The result should hold only the lines from the one with "Close the search suggestions list" through the final line of the data below, transcribed exactly, pictures left out.

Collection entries
——
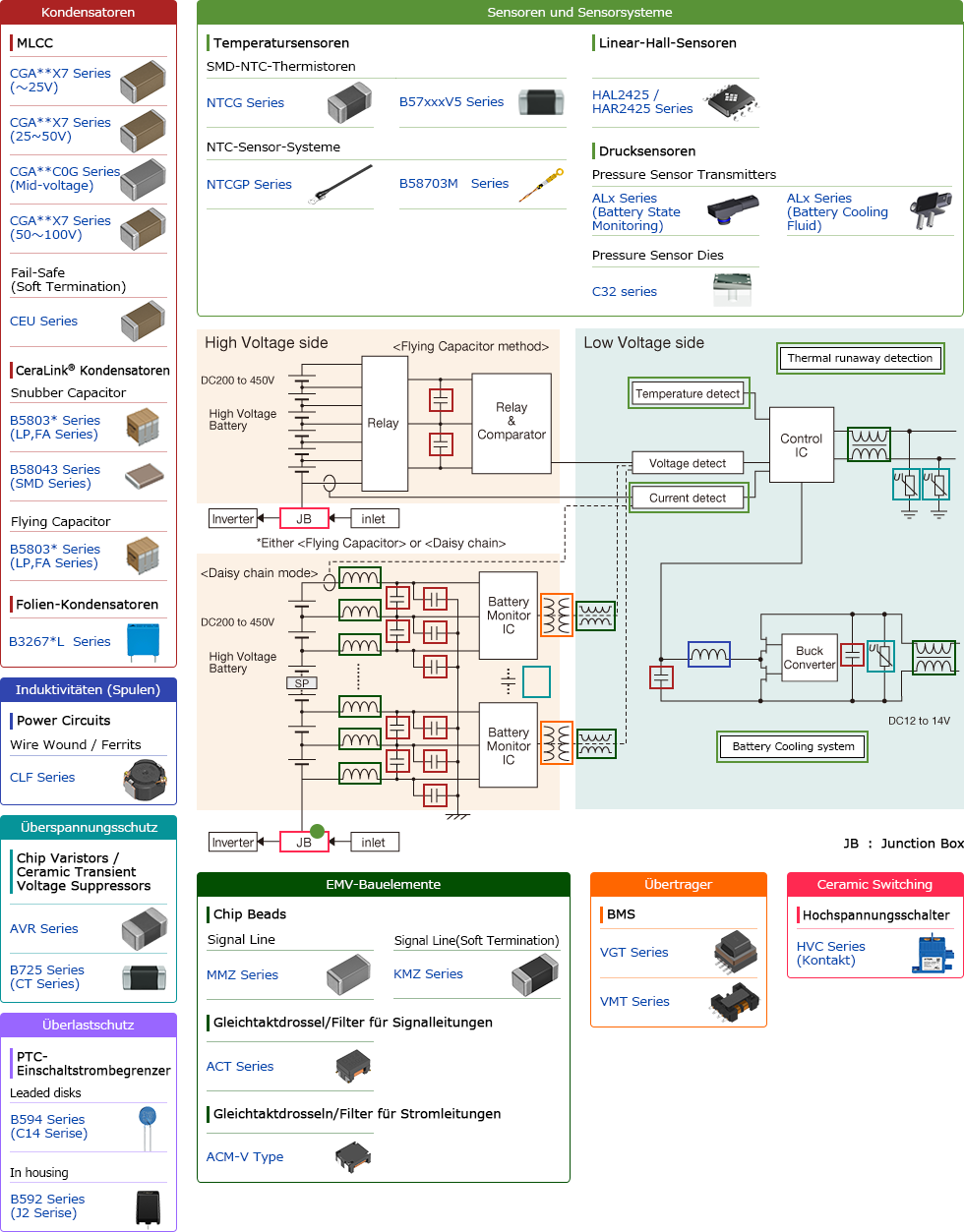Click the C32 series pressure sensor die image

[732, 291]
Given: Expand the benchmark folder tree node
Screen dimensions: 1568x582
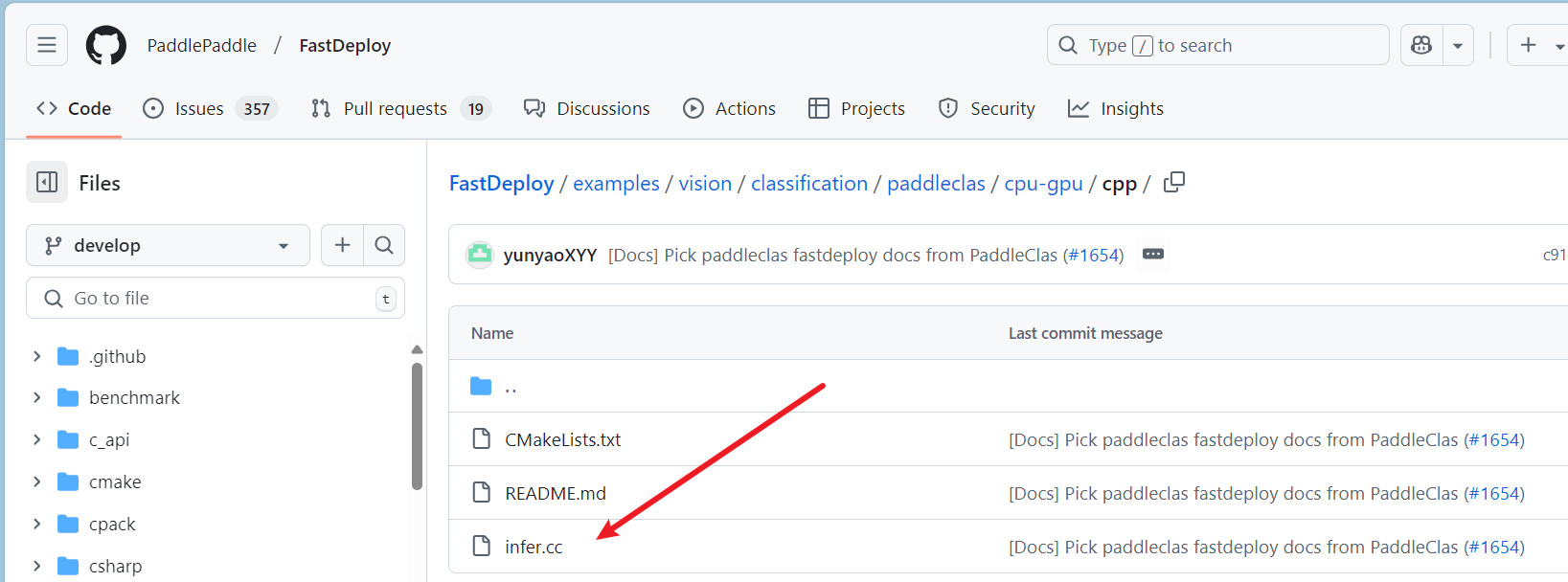Looking at the screenshot, I should pyautogui.click(x=36, y=397).
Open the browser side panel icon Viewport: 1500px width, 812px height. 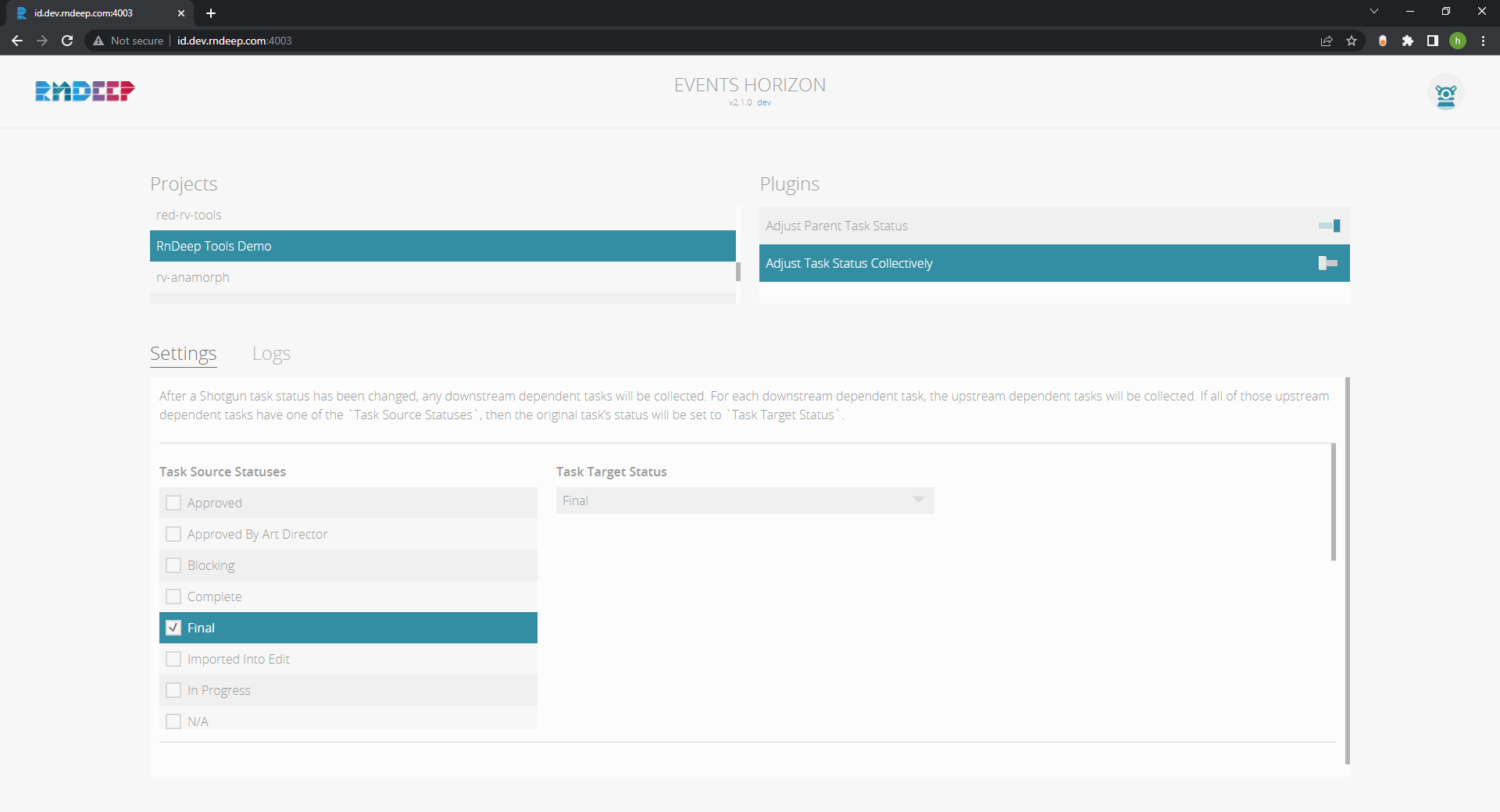(x=1433, y=41)
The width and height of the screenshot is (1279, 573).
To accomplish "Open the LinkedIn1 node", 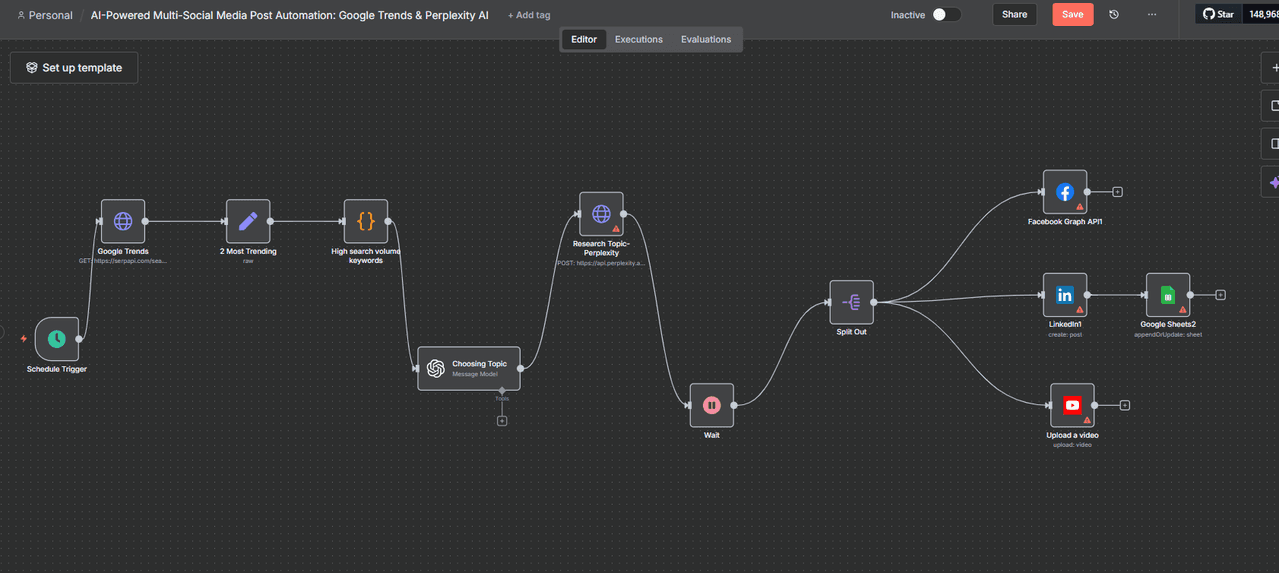I will 1064,295.
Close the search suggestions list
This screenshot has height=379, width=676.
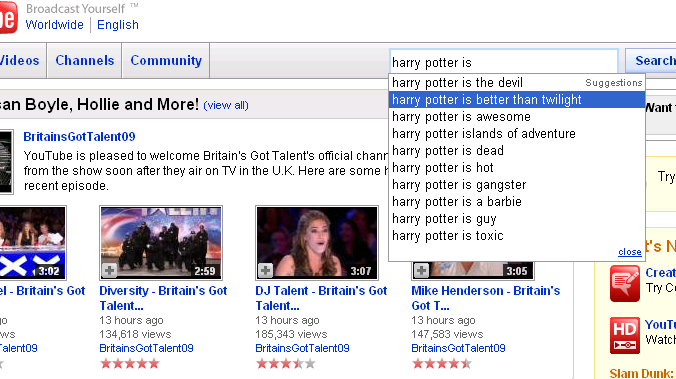pyautogui.click(x=629, y=252)
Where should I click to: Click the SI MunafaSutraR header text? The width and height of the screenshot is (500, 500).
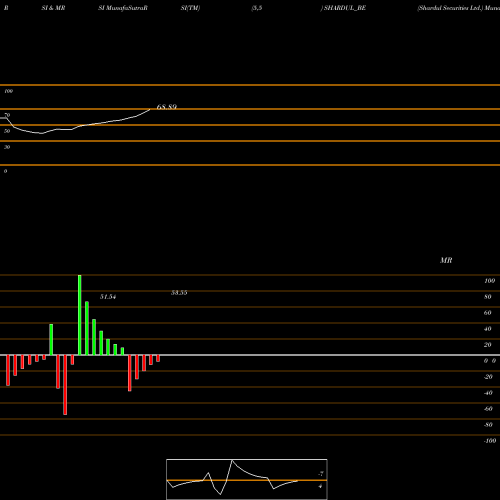(123, 8)
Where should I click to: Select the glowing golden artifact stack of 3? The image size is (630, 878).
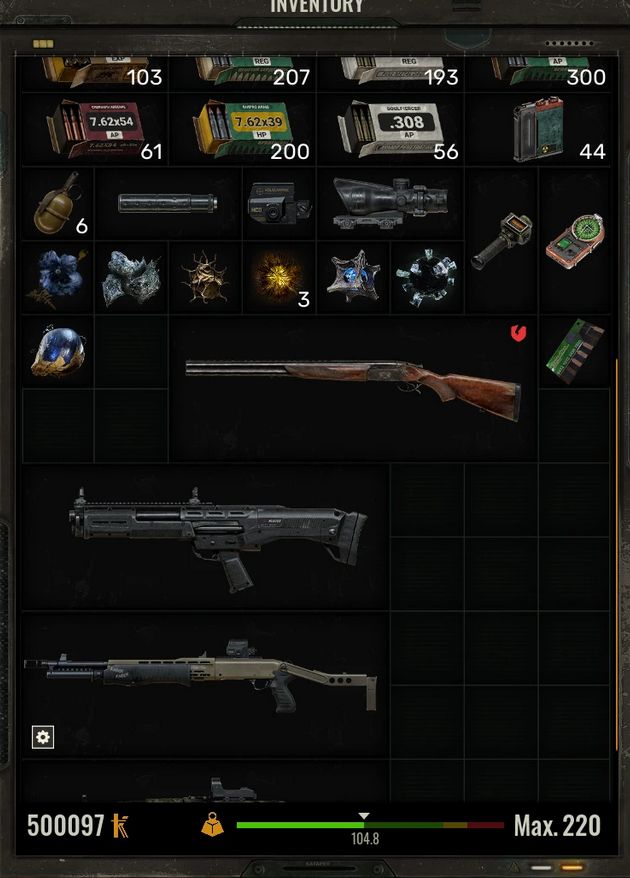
——
- [RESPONSE AREA]:
Close the search suggestions list
This screenshot has height=379, width=676.
pyautogui.click(x=629, y=252)
Where should I click to: Click the SI MunafaSutraR header text? The width and height of the screenshot is (500, 500).
(123, 8)
Where should I click to: Select the glowing golden artifact stack of 3? The image size is (630, 878).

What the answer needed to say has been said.